PostgreSQL query planner: statistics, cost model, and EXPLAIN
How PostgreSQL's query planner chooses execution plans using column statistics and a cost model. What EXPLAIN ANALYZE output means, how to identify bad plans, and how to fix them without rewriting queries.
The problem
Your e-commerce platform runs a query that joins orders, users, and products to generate a daily sales report. In development with 10,000 rows, it takes 12ms. In production with 50 million orders, the same query takes 47 seconds.
You add an index on orders.user_id. The query still takes 47 seconds. You check the execution plan with EXPLAIN ANALYZE and discover the planner is ignoring your index entirely. It chose a sequential scan across the full orders table, then a nested loop join against users, scanning all 2 million user rows for every batch of orders.

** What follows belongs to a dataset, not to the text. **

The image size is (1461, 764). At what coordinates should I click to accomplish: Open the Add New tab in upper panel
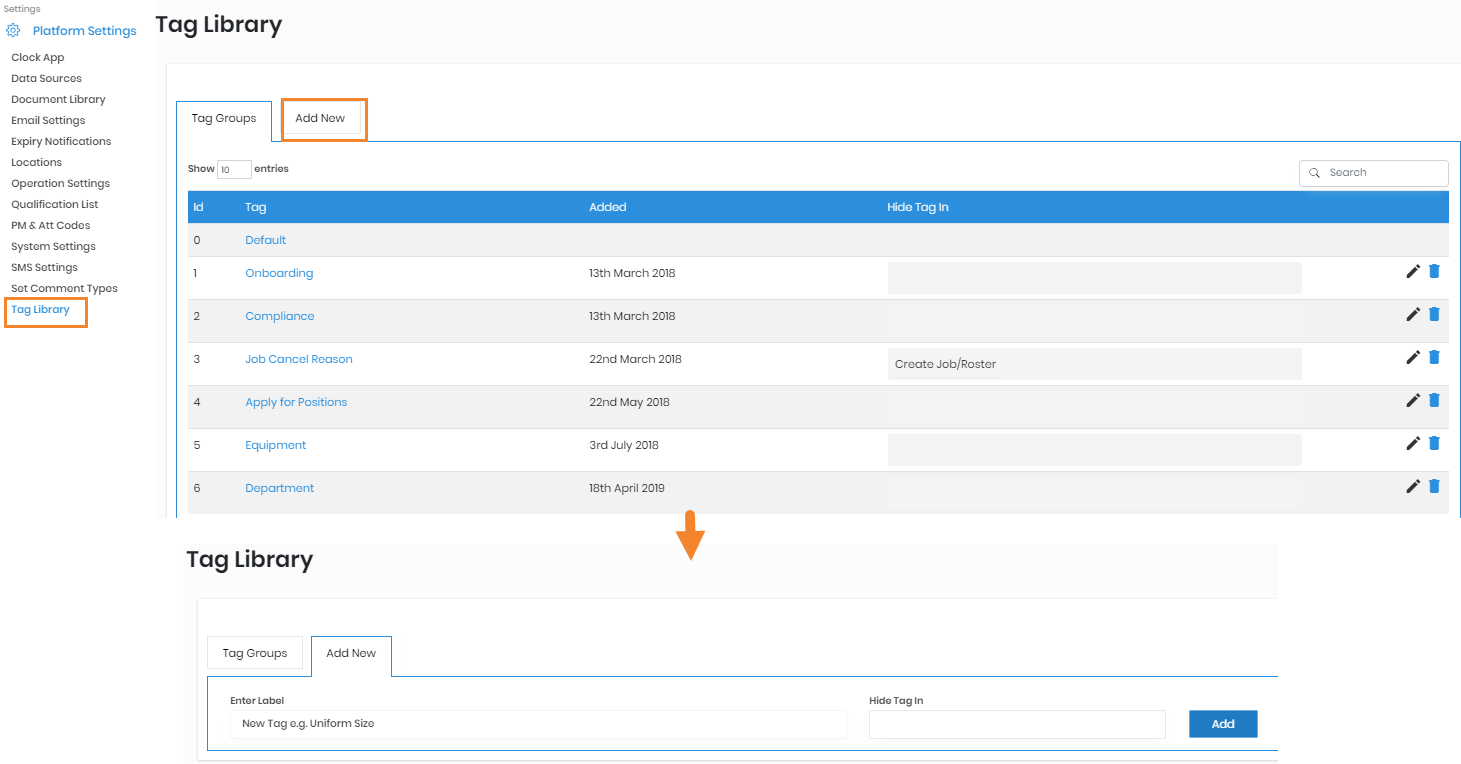click(x=320, y=118)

The index exists. The query is correct. The problem is not your SQL. The problem is the planner's decision: it estimated the join would return 12 rows (based on stale statistics from last month's data) when the real result set is 380,000 rows. With that wrong estimate, nested loop looked cheaper than hash join. The plan it chose is catastrophically wrong.
This is the problem the query planner solves, and the problem you face when the planner gets it wrong. PostgreSQL's query planner is a cost-based optimizer that evaluates multiple execution strategies and picks the cheapest. When its cost estimates are accurate, it makes excellent choices. When the estimates are wrong (stale statistics, skewed data, correlated columns), the plan can be orders of magnitude slower than optimal.
What it is
The PostgreSQL query planner is a cost-based optimizer that translates a declarative SQL query into a physical execution plan: a tree of operators (scans, joins, sorts, aggregates) that the executor runs to produce results. For each query, the planner generates candidate plans, estimates their cost using stored statistics about the data, and picks the cheapest one.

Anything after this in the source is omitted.